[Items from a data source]
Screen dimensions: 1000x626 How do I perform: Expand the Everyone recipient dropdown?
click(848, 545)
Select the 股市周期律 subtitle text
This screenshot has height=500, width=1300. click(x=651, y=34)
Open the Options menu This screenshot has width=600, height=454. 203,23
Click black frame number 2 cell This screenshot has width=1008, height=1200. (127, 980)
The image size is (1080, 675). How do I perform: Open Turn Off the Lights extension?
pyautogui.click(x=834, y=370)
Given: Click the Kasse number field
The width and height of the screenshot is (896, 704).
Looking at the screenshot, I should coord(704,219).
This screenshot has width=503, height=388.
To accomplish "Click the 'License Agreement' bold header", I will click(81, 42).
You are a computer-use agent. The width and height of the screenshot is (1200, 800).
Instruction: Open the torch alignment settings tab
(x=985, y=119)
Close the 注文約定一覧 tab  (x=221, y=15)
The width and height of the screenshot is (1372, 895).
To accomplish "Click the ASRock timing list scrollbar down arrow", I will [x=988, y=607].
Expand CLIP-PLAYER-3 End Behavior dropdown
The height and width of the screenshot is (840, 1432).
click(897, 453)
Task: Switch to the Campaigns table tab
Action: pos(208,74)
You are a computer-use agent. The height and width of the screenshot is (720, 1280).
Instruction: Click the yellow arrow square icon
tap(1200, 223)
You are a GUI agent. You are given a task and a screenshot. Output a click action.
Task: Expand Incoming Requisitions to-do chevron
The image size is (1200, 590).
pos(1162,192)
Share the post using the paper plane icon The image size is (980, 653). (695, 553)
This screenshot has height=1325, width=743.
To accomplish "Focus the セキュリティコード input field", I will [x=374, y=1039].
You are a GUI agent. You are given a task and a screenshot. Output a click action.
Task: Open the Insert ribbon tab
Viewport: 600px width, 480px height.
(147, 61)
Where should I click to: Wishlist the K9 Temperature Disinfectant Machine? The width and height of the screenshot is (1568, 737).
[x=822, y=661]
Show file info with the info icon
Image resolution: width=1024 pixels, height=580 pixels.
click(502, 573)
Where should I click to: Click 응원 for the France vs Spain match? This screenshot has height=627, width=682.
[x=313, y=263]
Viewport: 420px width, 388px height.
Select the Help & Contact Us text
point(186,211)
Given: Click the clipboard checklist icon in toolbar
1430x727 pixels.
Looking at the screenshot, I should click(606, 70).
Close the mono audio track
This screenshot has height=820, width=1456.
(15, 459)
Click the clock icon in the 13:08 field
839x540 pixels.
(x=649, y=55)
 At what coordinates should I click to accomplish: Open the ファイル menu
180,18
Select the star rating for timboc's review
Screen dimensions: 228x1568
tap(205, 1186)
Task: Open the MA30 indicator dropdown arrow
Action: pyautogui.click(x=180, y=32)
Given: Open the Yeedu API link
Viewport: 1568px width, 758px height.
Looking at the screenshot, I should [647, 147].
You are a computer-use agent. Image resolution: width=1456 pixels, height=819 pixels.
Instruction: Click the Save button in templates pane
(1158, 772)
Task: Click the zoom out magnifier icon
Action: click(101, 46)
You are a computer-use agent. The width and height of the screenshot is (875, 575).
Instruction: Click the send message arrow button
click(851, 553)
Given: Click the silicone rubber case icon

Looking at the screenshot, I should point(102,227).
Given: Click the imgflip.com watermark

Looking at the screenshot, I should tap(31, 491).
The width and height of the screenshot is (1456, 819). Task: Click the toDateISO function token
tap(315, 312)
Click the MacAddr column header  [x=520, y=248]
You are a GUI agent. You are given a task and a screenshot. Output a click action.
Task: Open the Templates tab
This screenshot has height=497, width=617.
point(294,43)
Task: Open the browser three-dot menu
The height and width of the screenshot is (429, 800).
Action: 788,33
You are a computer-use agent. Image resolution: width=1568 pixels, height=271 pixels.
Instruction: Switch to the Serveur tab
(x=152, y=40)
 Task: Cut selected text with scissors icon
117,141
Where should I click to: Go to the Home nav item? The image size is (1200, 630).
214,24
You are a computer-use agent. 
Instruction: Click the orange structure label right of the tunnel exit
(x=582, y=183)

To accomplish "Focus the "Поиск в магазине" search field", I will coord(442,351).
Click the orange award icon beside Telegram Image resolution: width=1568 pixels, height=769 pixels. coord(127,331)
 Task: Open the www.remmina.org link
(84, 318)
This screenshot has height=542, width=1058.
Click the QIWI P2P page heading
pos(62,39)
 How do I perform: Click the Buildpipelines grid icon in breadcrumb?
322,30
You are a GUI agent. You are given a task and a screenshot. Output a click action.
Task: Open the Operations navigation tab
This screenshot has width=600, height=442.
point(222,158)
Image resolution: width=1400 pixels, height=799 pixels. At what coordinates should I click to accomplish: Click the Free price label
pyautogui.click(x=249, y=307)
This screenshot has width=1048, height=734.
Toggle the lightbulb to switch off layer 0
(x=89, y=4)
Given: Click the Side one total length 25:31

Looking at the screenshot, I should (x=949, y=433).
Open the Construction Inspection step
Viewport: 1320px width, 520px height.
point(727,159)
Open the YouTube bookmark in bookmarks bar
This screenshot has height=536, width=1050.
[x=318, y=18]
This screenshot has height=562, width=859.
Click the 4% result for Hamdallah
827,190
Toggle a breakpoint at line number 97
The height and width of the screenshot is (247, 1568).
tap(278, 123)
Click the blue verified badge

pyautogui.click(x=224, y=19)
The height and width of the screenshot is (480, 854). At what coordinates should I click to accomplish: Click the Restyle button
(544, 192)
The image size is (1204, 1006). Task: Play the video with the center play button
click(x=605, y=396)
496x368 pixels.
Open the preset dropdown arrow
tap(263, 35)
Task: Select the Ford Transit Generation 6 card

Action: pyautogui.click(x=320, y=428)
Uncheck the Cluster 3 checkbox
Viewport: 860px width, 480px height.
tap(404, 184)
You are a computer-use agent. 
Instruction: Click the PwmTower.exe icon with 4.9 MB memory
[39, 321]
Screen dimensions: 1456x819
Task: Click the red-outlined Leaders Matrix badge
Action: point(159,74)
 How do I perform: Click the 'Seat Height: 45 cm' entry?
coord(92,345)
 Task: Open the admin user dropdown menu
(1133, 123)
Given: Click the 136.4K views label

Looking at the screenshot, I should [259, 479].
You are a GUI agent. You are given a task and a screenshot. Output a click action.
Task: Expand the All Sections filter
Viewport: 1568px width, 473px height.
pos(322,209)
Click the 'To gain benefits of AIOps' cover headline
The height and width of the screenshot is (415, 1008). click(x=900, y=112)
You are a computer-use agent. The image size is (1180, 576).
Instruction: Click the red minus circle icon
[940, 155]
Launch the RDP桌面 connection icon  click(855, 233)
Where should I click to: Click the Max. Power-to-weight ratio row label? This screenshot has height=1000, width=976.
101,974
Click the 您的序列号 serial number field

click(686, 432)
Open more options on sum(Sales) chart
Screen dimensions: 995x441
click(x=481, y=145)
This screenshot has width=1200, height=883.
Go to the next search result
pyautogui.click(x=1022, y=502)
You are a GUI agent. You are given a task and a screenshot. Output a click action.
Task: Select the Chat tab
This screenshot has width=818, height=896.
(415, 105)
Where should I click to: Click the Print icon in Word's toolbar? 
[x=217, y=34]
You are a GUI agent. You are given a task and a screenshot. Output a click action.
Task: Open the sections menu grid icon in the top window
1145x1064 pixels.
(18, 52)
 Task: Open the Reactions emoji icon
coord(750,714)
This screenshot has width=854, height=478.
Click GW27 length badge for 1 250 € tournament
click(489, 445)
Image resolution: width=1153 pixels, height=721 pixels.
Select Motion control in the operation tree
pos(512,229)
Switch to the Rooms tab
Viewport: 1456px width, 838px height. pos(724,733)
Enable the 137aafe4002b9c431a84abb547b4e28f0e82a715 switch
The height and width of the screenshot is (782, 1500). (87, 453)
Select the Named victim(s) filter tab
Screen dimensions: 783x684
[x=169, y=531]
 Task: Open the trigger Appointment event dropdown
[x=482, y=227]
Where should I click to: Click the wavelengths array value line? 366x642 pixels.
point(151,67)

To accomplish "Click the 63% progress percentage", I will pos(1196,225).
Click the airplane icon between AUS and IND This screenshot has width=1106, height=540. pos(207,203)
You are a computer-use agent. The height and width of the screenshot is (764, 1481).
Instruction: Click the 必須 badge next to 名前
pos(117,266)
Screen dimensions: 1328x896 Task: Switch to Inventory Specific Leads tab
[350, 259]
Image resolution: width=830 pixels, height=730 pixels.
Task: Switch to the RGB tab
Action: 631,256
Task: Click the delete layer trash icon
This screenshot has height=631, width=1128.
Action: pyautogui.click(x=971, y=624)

Instructions to follow: Using the records above, say how many lines include the string "Focus". Only the number is wanted.

Result of this task: 2